Was bleibt vom Menschen im Transhumanismus?

von Dr. Oliver Dürr

Der alte Traum von der Verbesserung der Menschen – die Vision klingt verlockend: ewiges Leben, ein perfekter Körper nach Maß, ein Bewusstsein, das in digitalen Netz­werken existiert. Für Transhumanisten sind dies keine Wunschvorstellungen, sondern konkrete Ziele. Sie verfolgen Ideen zu einer systematischen „Verbesserung“ des Menschen durch Wissenschaft, Medizin und Technik.

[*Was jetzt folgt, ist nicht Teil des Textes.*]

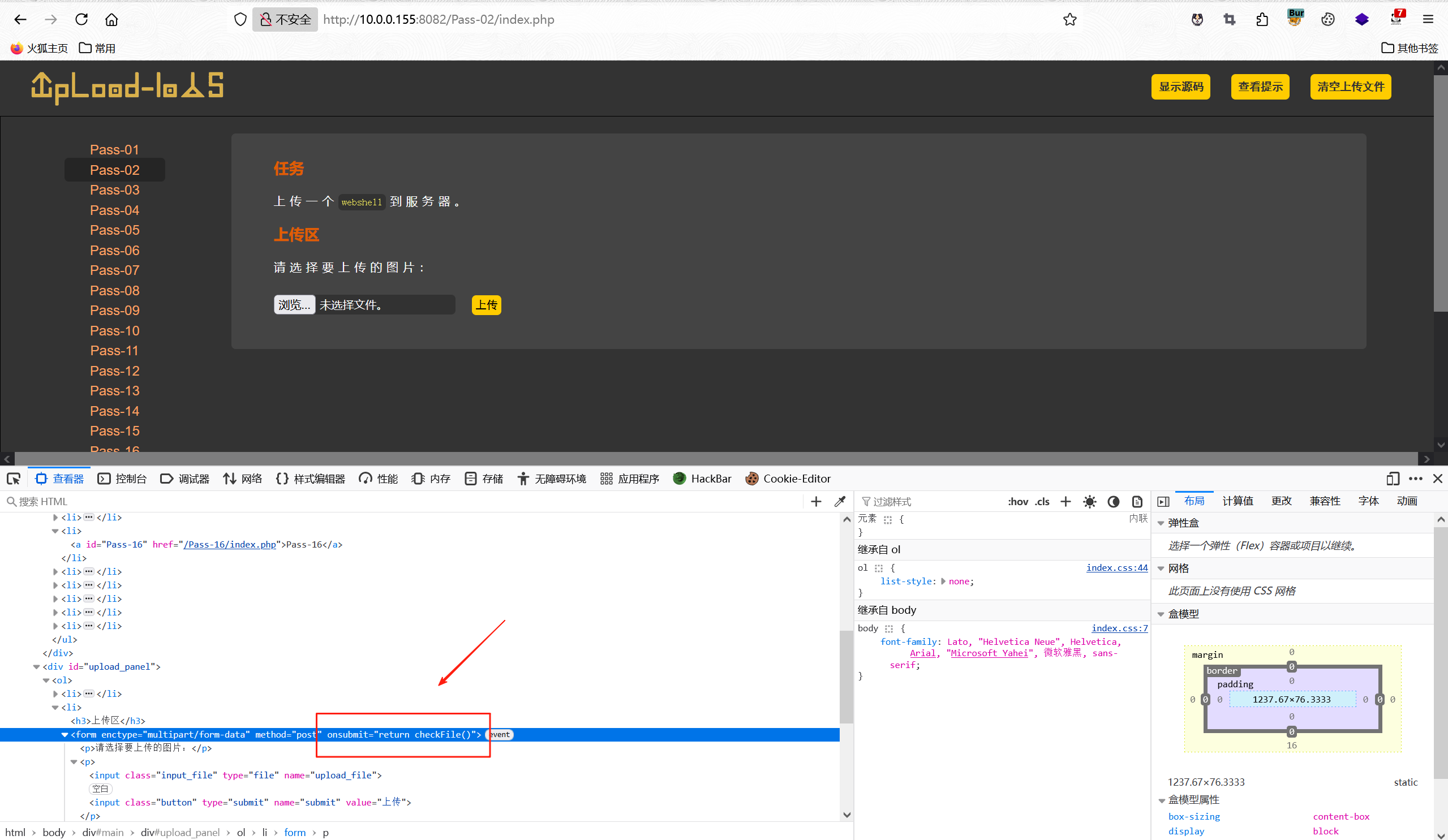Collapse the form element node

coord(65,734)

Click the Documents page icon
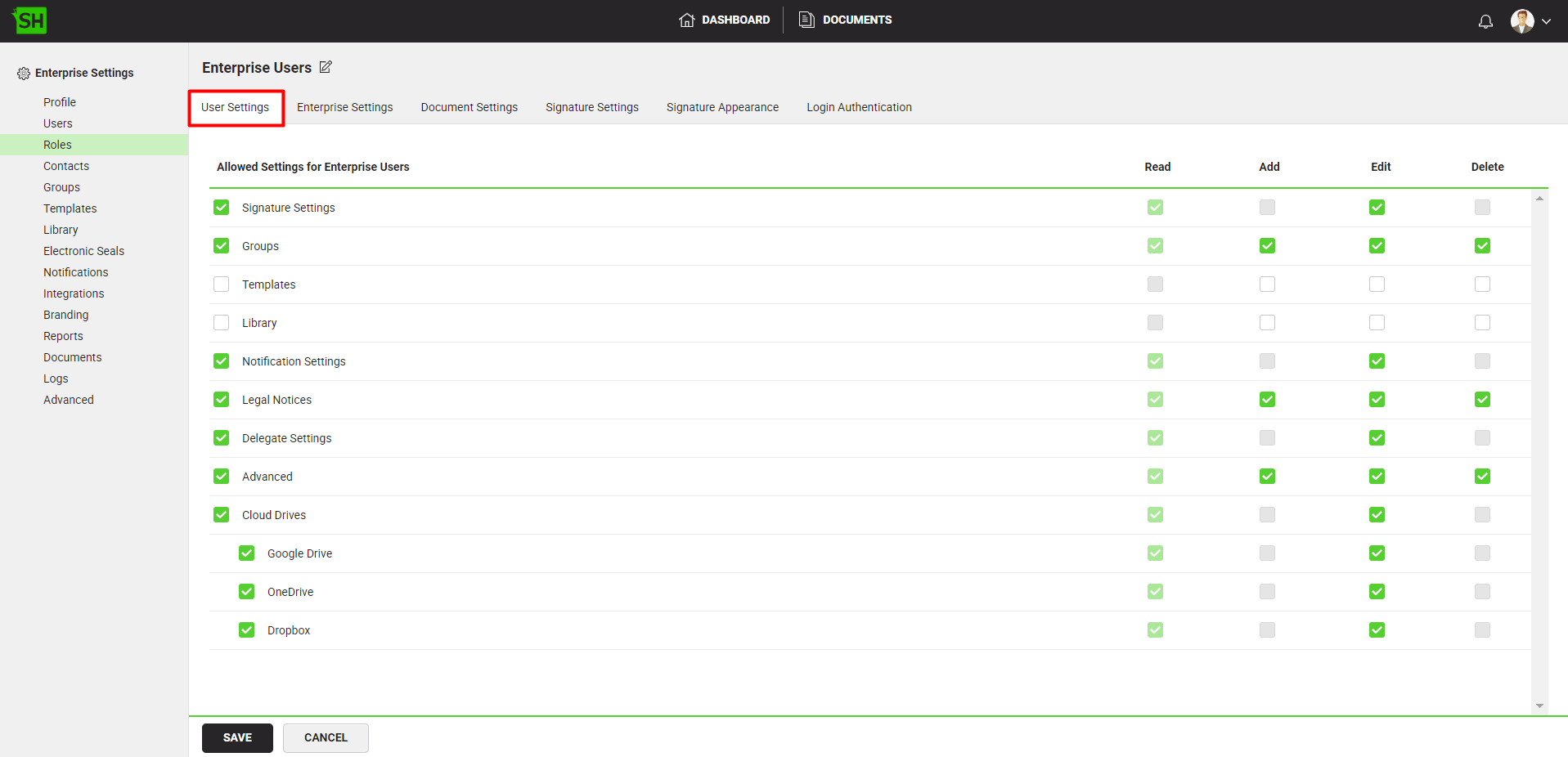coord(806,20)
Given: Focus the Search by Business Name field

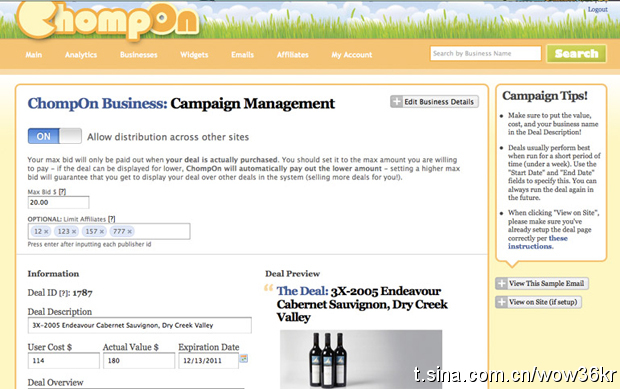Looking at the screenshot, I should (486, 53).
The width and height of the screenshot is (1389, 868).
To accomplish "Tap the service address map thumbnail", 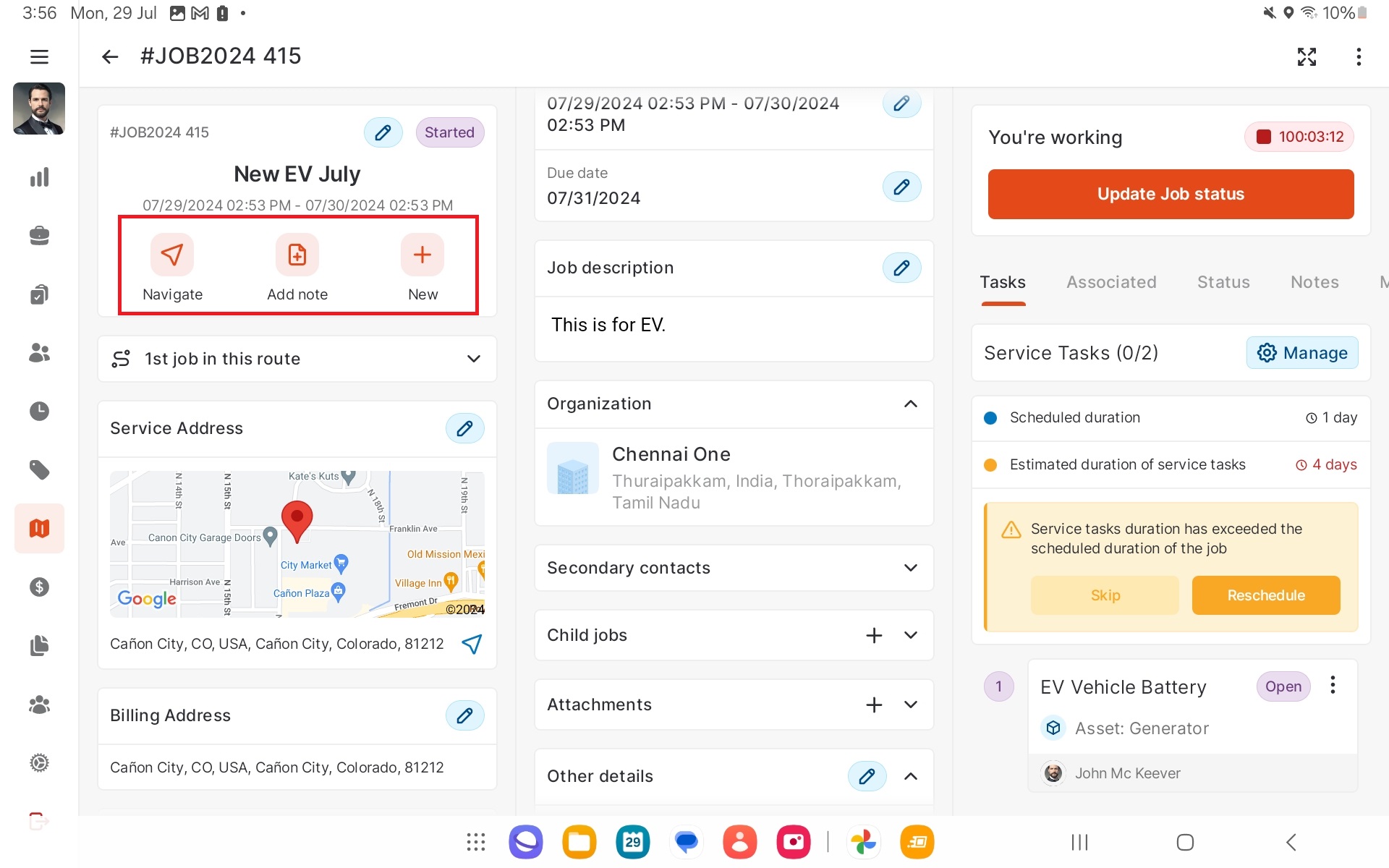I will (x=297, y=544).
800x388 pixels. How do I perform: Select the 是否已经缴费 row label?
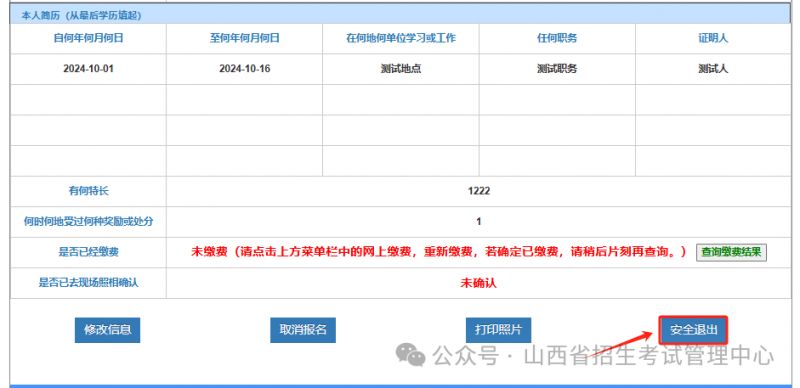(88, 252)
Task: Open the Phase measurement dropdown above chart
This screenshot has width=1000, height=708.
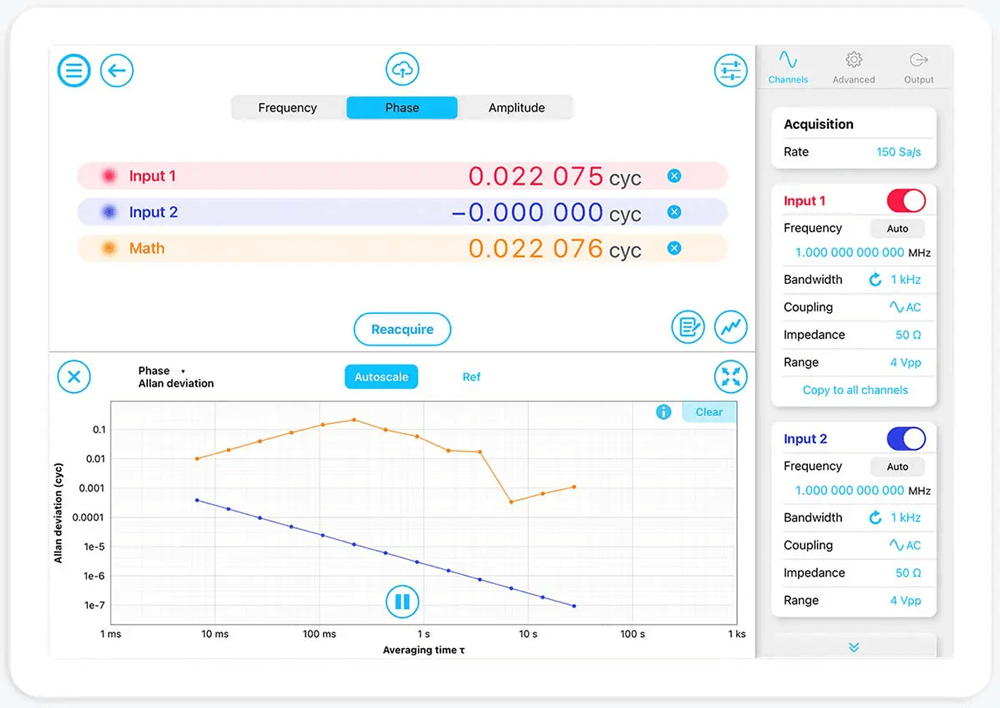Action: [160, 369]
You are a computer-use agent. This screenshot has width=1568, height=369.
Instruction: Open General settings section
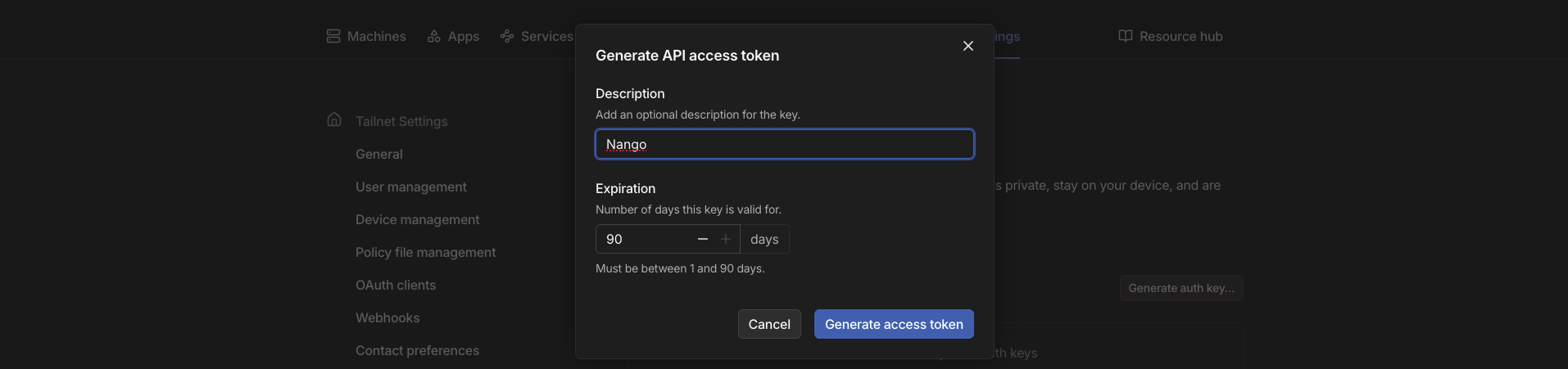[378, 154]
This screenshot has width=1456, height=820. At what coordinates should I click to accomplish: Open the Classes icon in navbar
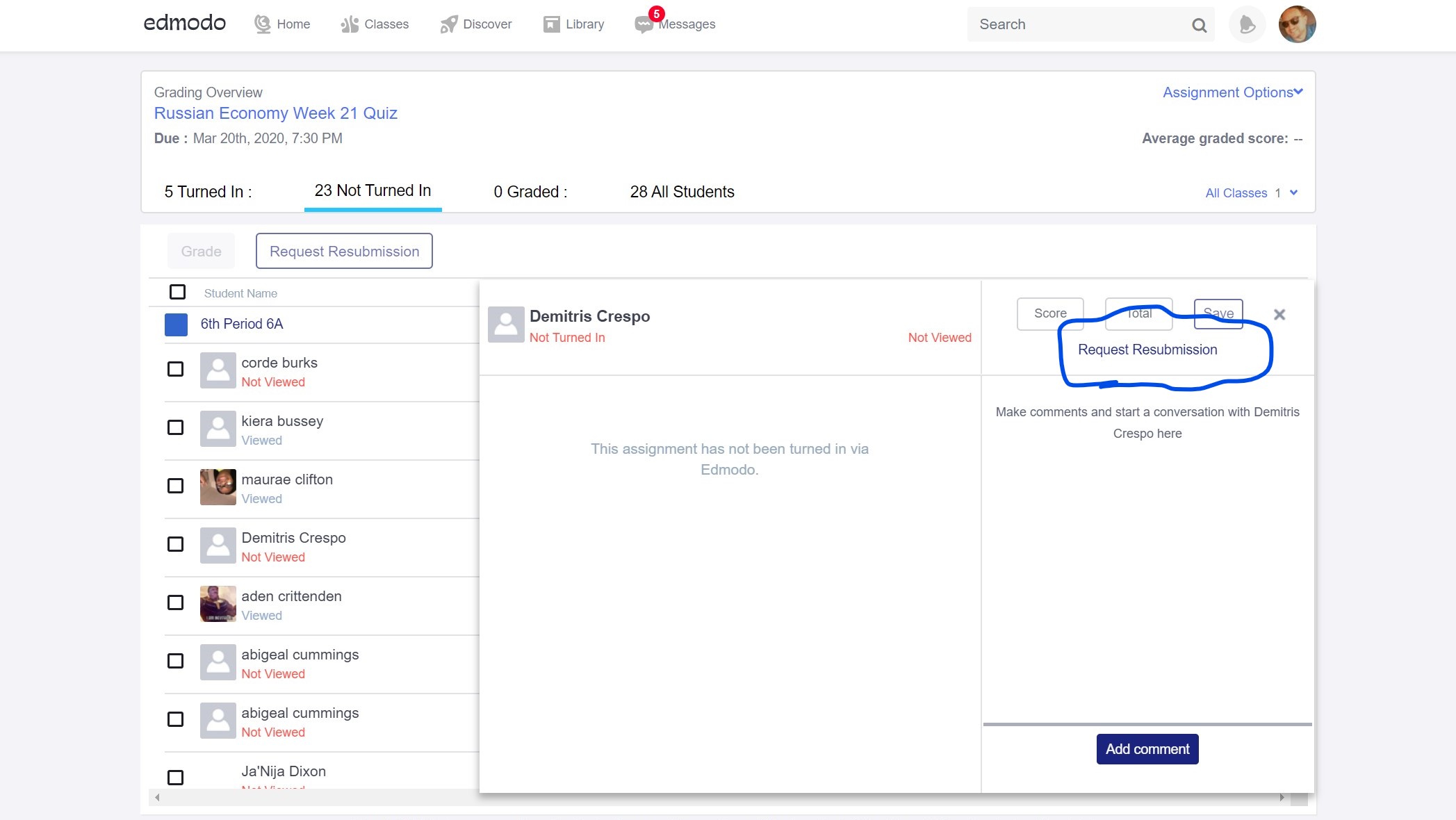coord(350,24)
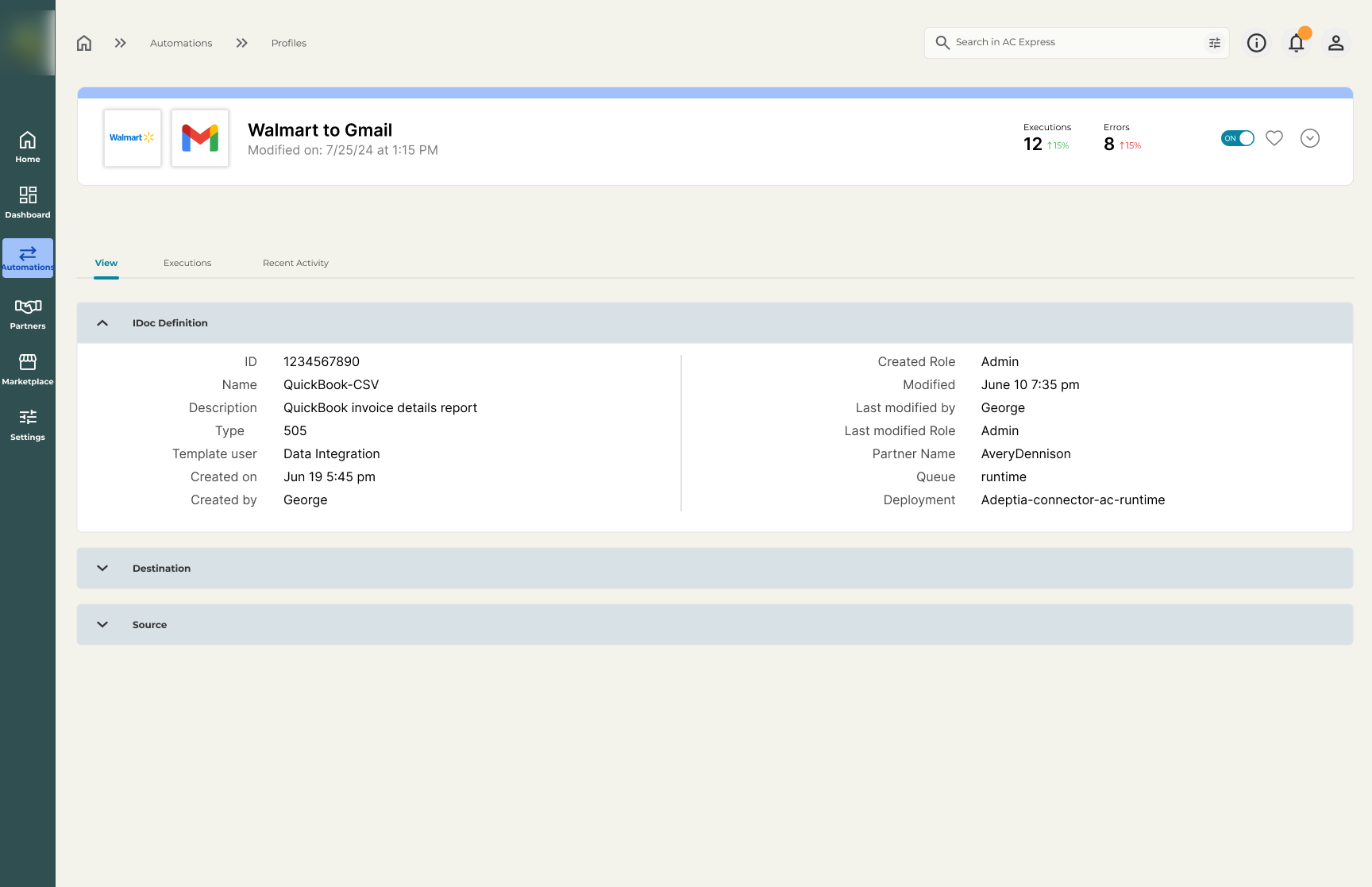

Der Wunsch, den Menschen zu optimieren, begleitet uns seit der Antike. Große Denker wie Platon und Aristoteles entwarfen Utopien, wie eine Gesellschaft so verbessert werden könnte, dass der Mensch zu Höchstleistungen beflügelt werden kann. Ziel war es, den Menschen zu heroischen, fast übermenschlichen Taten zu befähigen. Das konnte mit Blick auf ganze Menschengruppen (z. B. die eigenen Soldaten, die dem feindlichen Heer überlegen sein sollten) gedacht werden, aber durchaus auch mit einem Fokus auf individuelle Biographien.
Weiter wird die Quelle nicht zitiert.